We're just gonna see the output of the script here. We're gonna set a bunch of variables that we use throughout the script: - secrets directory, - where we want the output, - the Vault token to actually be stored—I suggest you make that a temporary memdisk of some sort so you're not writing that to real storage, - set your Vault server address—since we're running in dev mode, that's why you see just HTTP localhost there - set your Vault server URL—your Vault role.
It's worth pointing out here with the Vault role that we've hard coded this for the demo, but in a real world deployment, you would want this to be some type of dynamic information, so if you're using Salt you could have your Vault roles mapped to Salt roles or like GCE Instance groups could be mapped to Vault roles. But that way you have some automated mechanism for your new Instances that are coming up to know which secrets they should try to be fetching from Vault.
Creating a temp file here. So, this is really the beginning of the process that I just described: 1. We're going and requesting a signed JWT from the metadata server.
- We're going ahead and populating that into a variable that we're calling - gce_token.
- Now we're gonna go ahead and use the signed JWT to request an auth token from the Vault server—that's what you see there. 
- Now we're extracting that token using jq.
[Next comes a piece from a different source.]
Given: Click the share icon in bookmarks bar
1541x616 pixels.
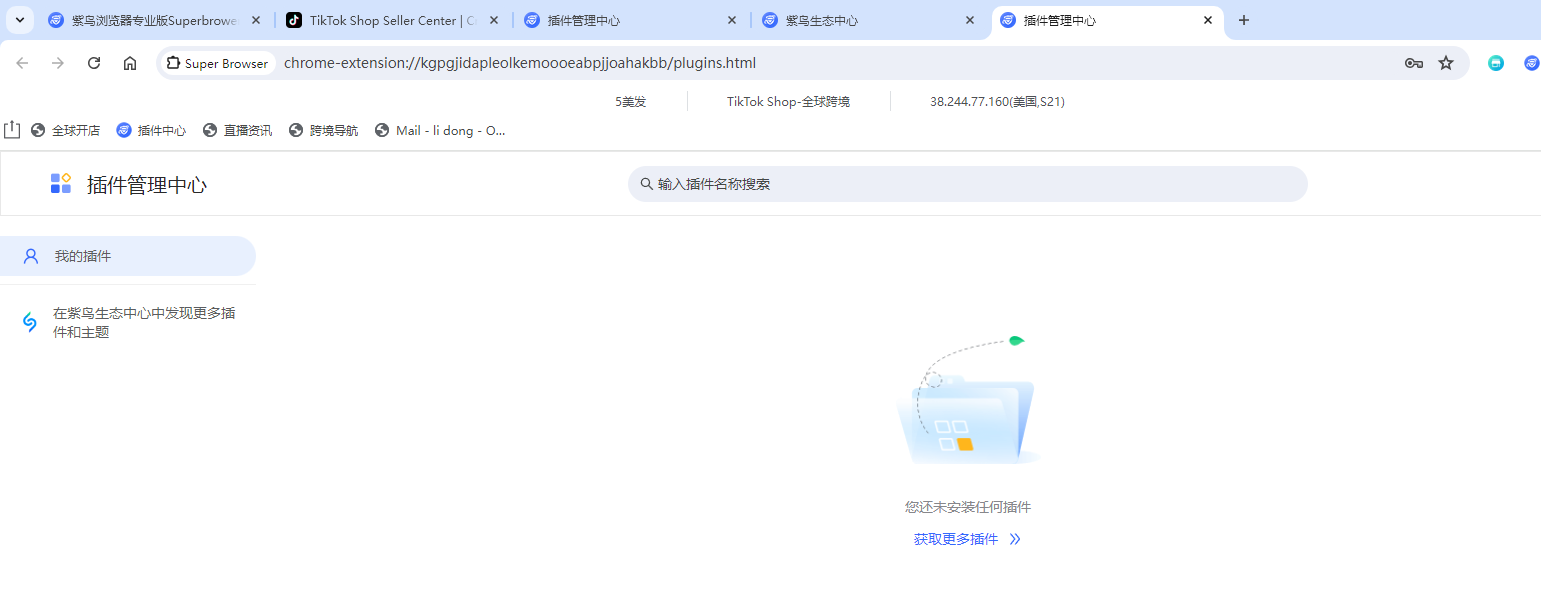Looking at the screenshot, I should [12, 130].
Checking that it's a valid UUID there. Setting some aggressive permissions so that no one can read this token except for root, in this case. 
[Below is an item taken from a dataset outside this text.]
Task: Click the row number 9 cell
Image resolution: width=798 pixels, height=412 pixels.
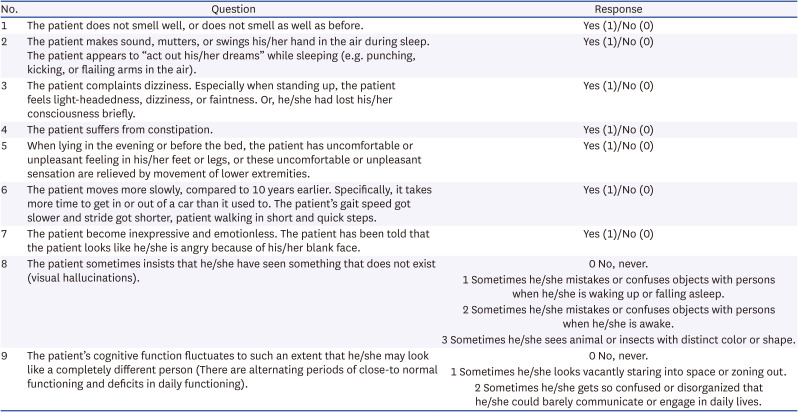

And there we go. We've got the token. Remove that temp file, and now we're gonna go ahead and authenticate to Vault using that token.
And there we go. This was the result back from Vault showing what that token is actually able to access.
So, that is the demo. Going back to the slides here, we had a few…
Lessons learned
…from our use of Vault over the last roughly a year, and there's really two learnings: - One is that protecting ... One of our goals, like I said at the start, was to protect Vault's communications, Consul communications, Kubernetes cluster communications, all with TLS certificates issues from the Vault PKI. It, until today, was pretty cumbersome to actually bootstrap all that yourself. It's a lot easier now, so one of the things that the Google Cloud team actually released today is a Terraform module that automates all of that for you, so that's a really nice improvement.
- The second thing is just this problem that we're actually talking about today. How do you actually bootstrap that initial trust? You really need your cloud vendor to help solve that problem for you if you want it to be done in a secure manner. And so we're really excited and happy about the work that the Google team and Emily has done on this. It's pretty awesome.
Emily: So that's our talk. You can always learn more: We have a bunch of blog posts about everything and Dan's solution is the second link there.
Jesse: Oh yeah, and we did a blog post as well on this, and specifically going more in depth into what I just described. We also included a little demo script, basically what you saw on the screen there, just as a kind of example starting point for people trying to do this in a real world scenario, so you can find that on our blog post.
Emily: I wanna thank everyone who worked with me on this. Thanks to the HashiCorp people who reviewed all my FAILs or PRs—sorry. And thanks to the Graphite team who are here, so you should come bother them. It's Vincent, Dana, Joe, and me. Thanks to Maya, my PM, and thanks to Dan for writing the solution. And I think that's it. There are probably more people to thank, but yeah.